▶ DATA FOR PROCESSING

□ □ □ □ □ □ □

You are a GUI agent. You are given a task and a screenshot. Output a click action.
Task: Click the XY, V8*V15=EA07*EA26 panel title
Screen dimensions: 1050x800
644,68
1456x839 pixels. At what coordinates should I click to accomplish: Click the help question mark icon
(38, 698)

□ □ □ □ □ □ □

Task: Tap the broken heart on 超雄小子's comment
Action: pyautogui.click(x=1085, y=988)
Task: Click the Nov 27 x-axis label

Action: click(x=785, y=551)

□ □ □ □ □ □ □

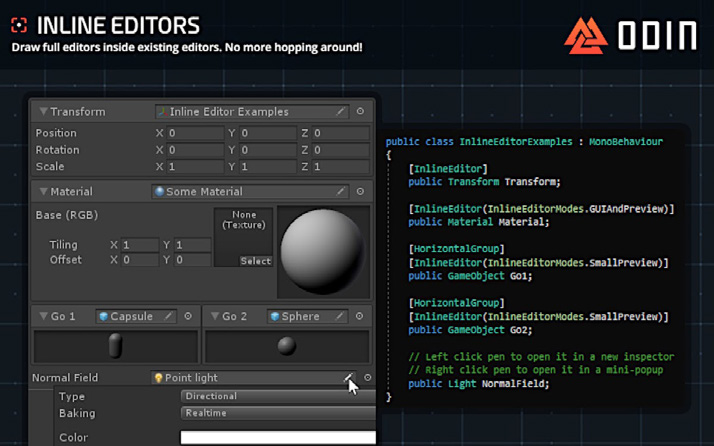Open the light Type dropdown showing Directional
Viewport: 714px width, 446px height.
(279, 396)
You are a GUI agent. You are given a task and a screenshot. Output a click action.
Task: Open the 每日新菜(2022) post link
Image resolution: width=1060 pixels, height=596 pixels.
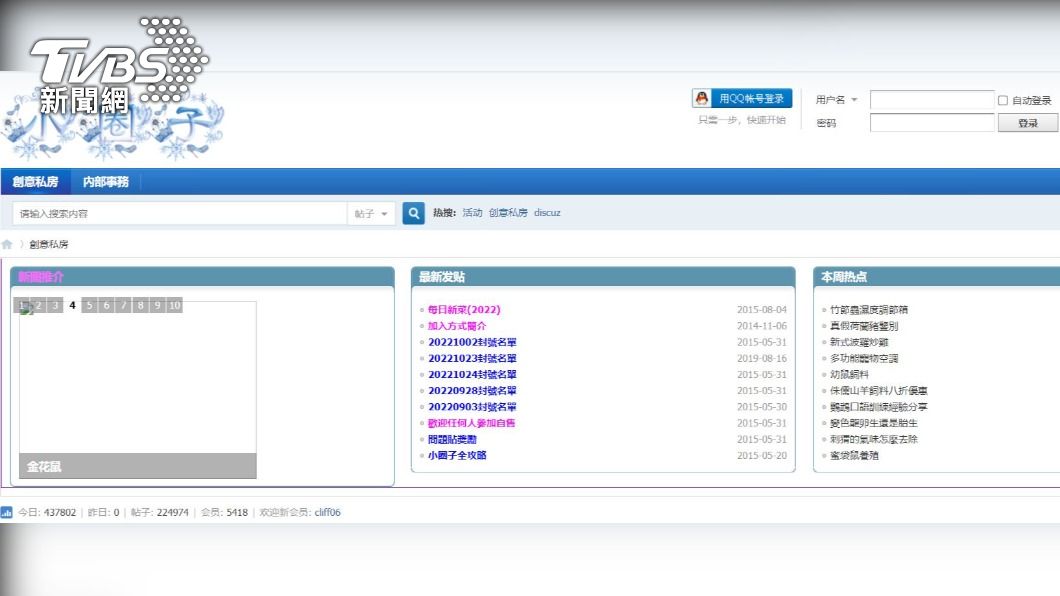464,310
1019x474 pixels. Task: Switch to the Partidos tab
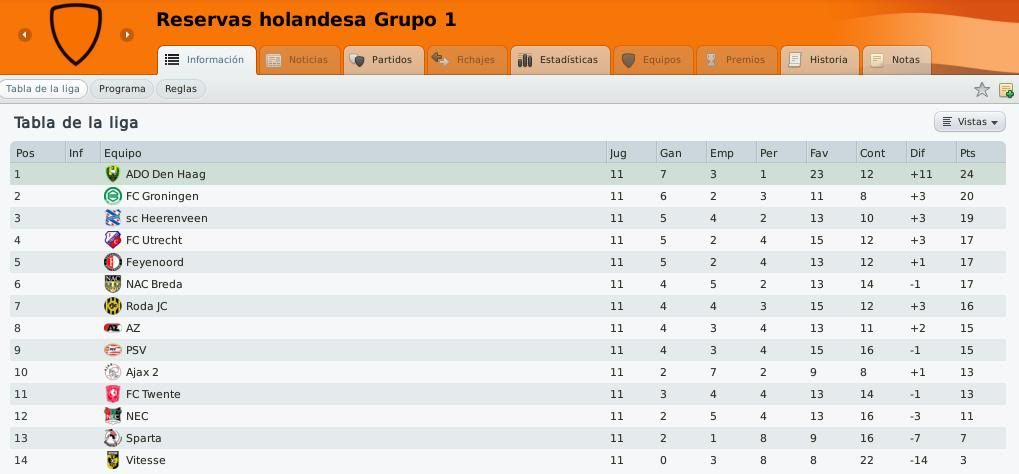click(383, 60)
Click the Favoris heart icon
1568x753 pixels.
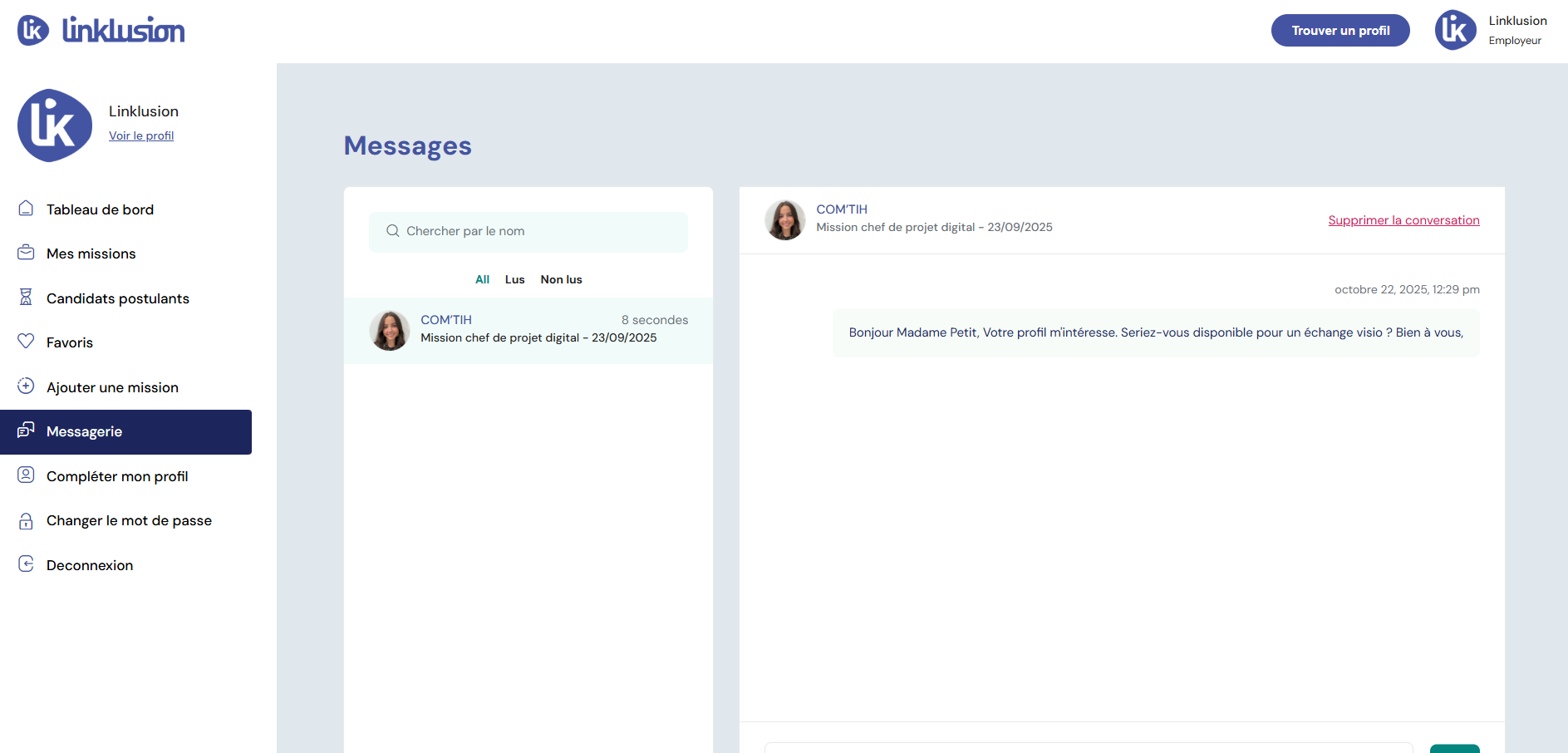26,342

□ □ □ □ □ □ □

▶ DO THIS
Return every line of the rows above that contains the string "pixels", copying each line in full.

▶ EXERCISE RESULT
1456x839 pixels. At what coordinates should I click to accomplish: Click the help question mark icon
Image resolution: width=1060 pixels, height=596 pixels.
1019x474 pixels. Task: Switch to the Partidos tab
1568x753 pixels.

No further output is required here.